Print every record below exactly as it stands.

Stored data
----

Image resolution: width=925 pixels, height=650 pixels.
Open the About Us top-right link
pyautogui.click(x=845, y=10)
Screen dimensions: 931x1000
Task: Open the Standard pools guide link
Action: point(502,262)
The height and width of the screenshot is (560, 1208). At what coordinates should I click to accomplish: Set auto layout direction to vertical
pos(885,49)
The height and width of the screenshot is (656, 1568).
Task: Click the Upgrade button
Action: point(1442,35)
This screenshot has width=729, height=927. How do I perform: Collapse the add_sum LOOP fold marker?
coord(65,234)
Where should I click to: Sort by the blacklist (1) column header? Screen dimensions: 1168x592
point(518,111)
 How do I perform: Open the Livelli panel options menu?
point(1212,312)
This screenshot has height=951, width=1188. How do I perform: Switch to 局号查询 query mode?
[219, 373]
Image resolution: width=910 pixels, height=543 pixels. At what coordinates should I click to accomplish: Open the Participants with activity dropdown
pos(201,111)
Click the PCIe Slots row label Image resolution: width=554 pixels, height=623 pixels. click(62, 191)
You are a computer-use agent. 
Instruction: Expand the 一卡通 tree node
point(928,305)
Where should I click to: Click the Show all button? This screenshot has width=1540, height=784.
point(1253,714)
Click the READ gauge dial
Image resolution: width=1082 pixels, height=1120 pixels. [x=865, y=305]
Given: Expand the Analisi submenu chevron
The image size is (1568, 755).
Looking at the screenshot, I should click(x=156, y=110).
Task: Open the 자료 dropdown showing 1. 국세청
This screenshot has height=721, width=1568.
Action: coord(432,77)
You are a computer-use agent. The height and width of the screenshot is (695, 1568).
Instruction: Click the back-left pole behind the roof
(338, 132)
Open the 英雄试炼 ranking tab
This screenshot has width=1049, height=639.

----

» **SOLVED EXERCISE**:
Image resolution: width=925 pixels, height=650 pixels.
Open the About Us top-right link
pyautogui.click(x=845, y=10)
Screen dimensions: 931x1000
Task: Open the Standard pools guide link
Action: point(502,262)
The height and width of the screenshot is (560, 1208). At what coordinates should I click to accomplish: Set auto layout direction to vertical
pos(885,49)
The height and width of the screenshot is (656, 1568).
Task: Click the Upgrade button
Action: point(1442,35)
This screenshot has width=729, height=927. How do I perform: Collapse the add_sum LOOP fold marker?
coord(65,234)
Where should I click to: Sort by the blacklist (1) column header? Screen dimensions: 1168x592
point(518,111)
 How do I perform: Open the Livelli panel options menu?
point(1212,312)
This screenshot has height=951, width=1188. How do I perform: Switch to 局号查询 query mode?
[219, 373]
Image resolution: width=910 pixels, height=543 pixels. At what coordinates should I click to accomplish: Open the Participants with activity dropdown
pos(201,111)
Click the PCIe Slots row label Image resolution: width=554 pixels, height=623 pixels. click(62, 191)
You are a computer-use agent. 
Instruction: Expand the 一卡通 tree node
point(928,305)
Where should I click to: Click the Show all button? This screenshot has width=1540, height=784.
point(1253,714)
Click the READ gauge dial
Image resolution: width=1082 pixels, height=1120 pixels. [x=865, y=305]
Given: Expand the Analisi submenu chevron
The image size is (1568, 755).
Looking at the screenshot, I should click(x=156, y=110).
Task: Open the 자료 dropdown showing 1. 국세청
This screenshot has height=721, width=1568.
Action: coord(432,77)
You are a computer-use agent. The height and width of the screenshot is (695, 1568).
Instruction: Click the back-left pole behind the roof
(338, 132)
Open the 英雄试炼 ranking tab
This screenshot has width=1049, height=639.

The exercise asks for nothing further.